Sa deuxième stupéfaction : le Médiator a été retiré de la vente en 2009 sans qu’il y ait aucun rappel. « L’HTAP est un arbre qui cache la forêt des valvulopathies. Comment se fait-il que les cardiologues, après 33 ans de commercialisation du Médiator, n’aient pas fait la relation entre Isoméride et valvulopathies pas plus qu’entre dérivés du benfluorex et valvulopathies » s’étonne-t-elle. Omerta ?

Un fonds d’indemnisation pour les victimes

Le décret créant un fonds d’indemnisation pour les victimes du Mediator a été publié le 4 août au Journal officiel à la suite d’un vote à l’unanimité à l’Assemblée nationale puis au Sénat de l’article 57 de la loi de finances rectificative pour 2011.

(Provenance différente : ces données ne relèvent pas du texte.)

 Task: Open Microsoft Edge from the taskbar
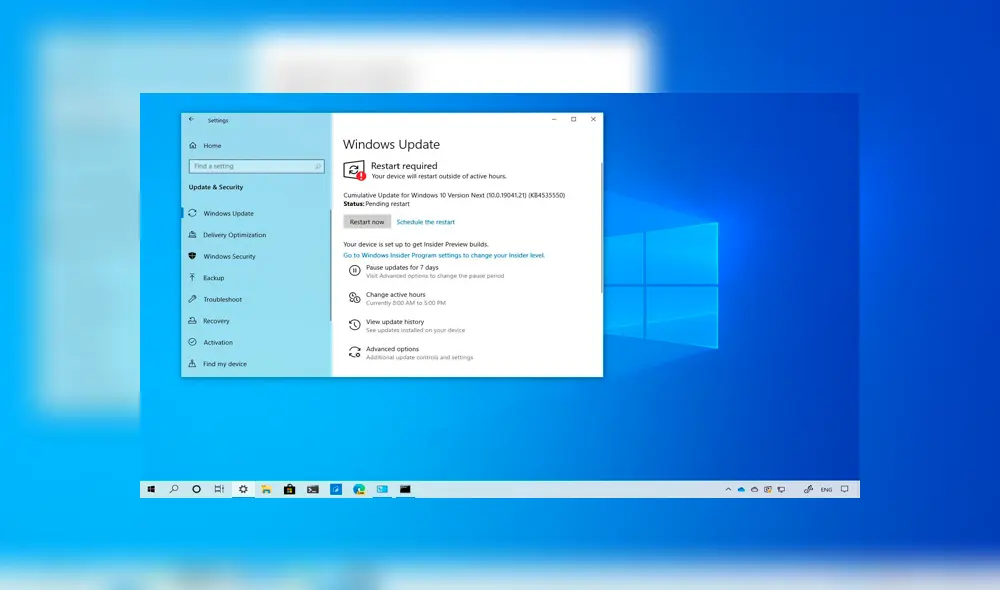[x=359, y=489]
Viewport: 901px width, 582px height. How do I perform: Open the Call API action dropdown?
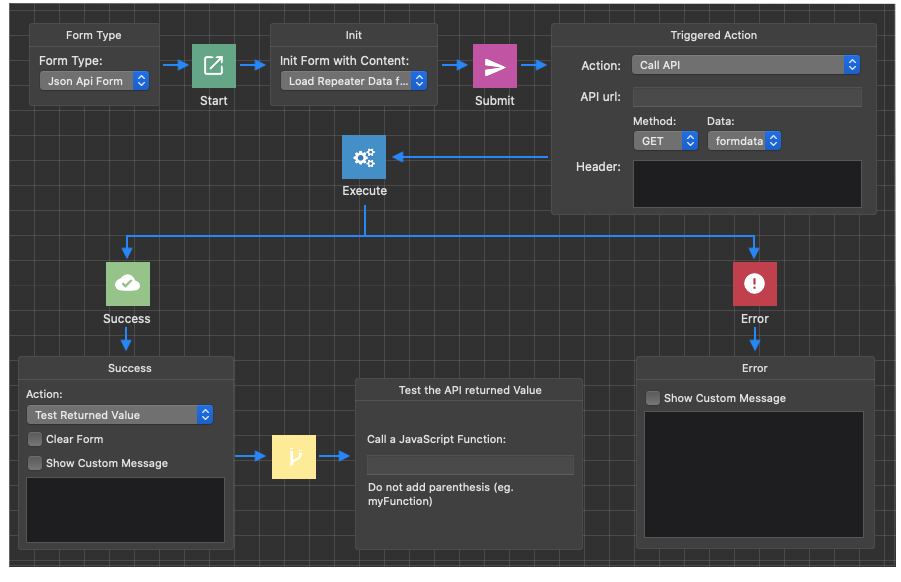point(746,65)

Le décret est entré en vigueur le 1er septembre et permet aux victimes de disposer « d’un guichet unique, géré par l’Office national d’indemnisation des accidents médicaux, des affections iatrogènes et des infections nosocomiales (ONIAM) ». Il permet également « une indemnisation intégrale des victimes tout en garantissant leur droit d’intenter une action pénale si elles le souhaitent », selon le communiqué du ministère de la Santé, qui précise que cette indemnisation ne sera pas à la charge des contribuables.
« C’est la raison pour laquelle l’ONIAM demandera systématiquement, sur le fondement de l’avis d’un collège d’experts, aux laboratoires Servier de faire une proposition d’indemnisation. S’ils refusent, l’ONIAM pourra, après avoir indemnisé les victimes, saisir la justice pour se faire rembourser ces sommes. Dans ce cas, le responsable pourra se voir appliquer une pénalité de 30 % pour ne pas avoir accepté la demande initiale ». Les associations de victimes telles que l’INAVEM (Fédération Nationale d’aide aux victimes) seront associées à la gouvernance du fonds d’indemnisation.

La rédaction définitive de l’article L1142-24-4 du code de la Santé ajoute le principe du respect du contradictoire qui est essentiel, souligne Maître Donnette. « Ce fonds n’indemnise que les personnes souffrant de déficits fonctionnels » regrette-t-il. Il s’inquiète également des délais trops courts accordés aux victimes pour les procédures d’expertises. « Il est indispensable que les victimes soient assistées non seulement d’avocats mais également d’experts particulièrement compétents et réactifs » estime-t-il. « On risque d’assiter à une véritable bataille d’experts ! ».